WHAT IS EXPECTED: Please reproduce the records below word for word, leaving the pictures out of your answer.

Rows of pointing data
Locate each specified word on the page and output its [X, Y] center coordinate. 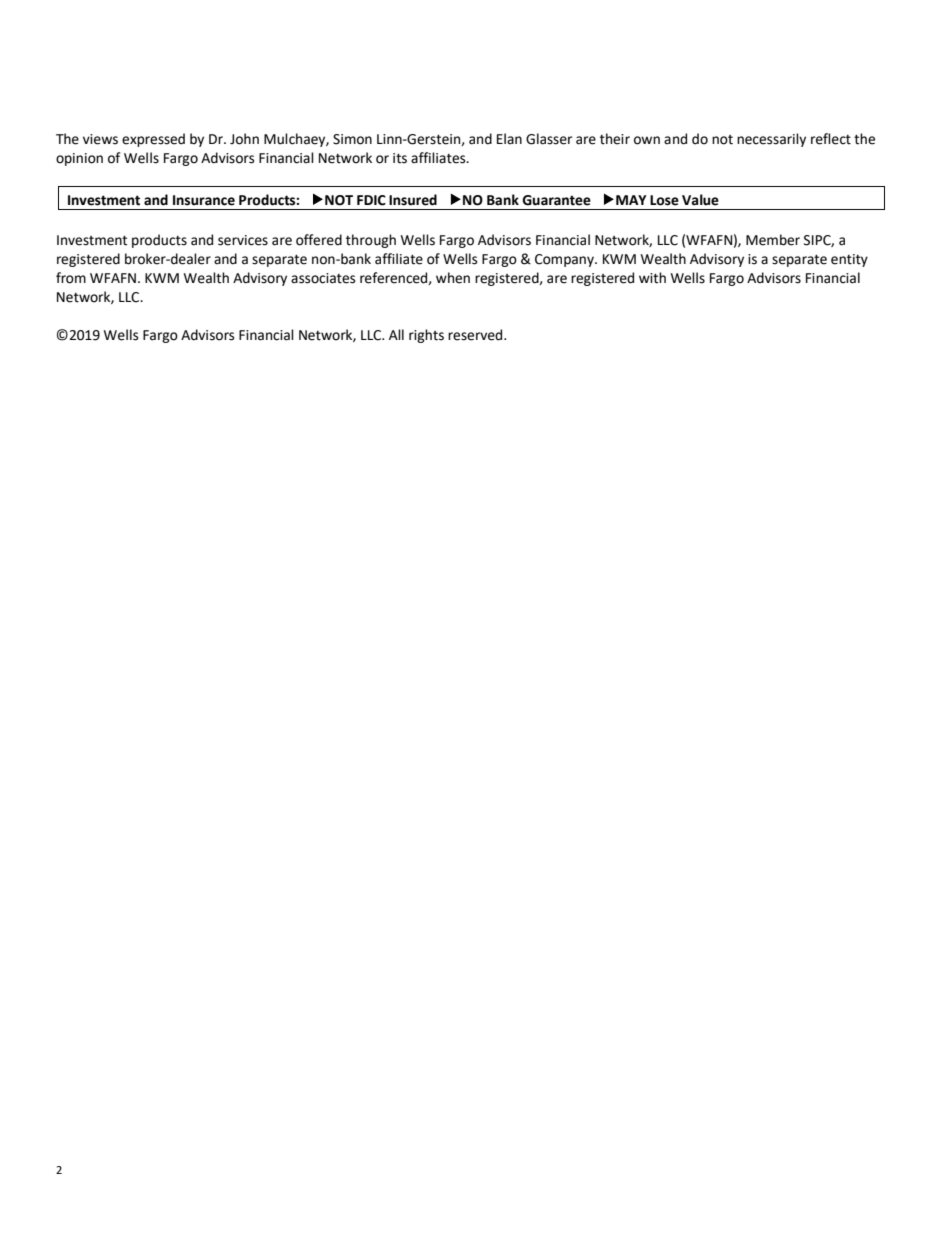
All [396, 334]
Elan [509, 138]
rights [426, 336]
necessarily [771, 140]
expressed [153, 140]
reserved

TASK SOLUTION:
Locate each specified word on the page and output its [X, Y] center coordinate. 
All [396, 334]
Elan [509, 138]
rights [426, 336]
necessarily [771, 140]
expressed [153, 140]
reserved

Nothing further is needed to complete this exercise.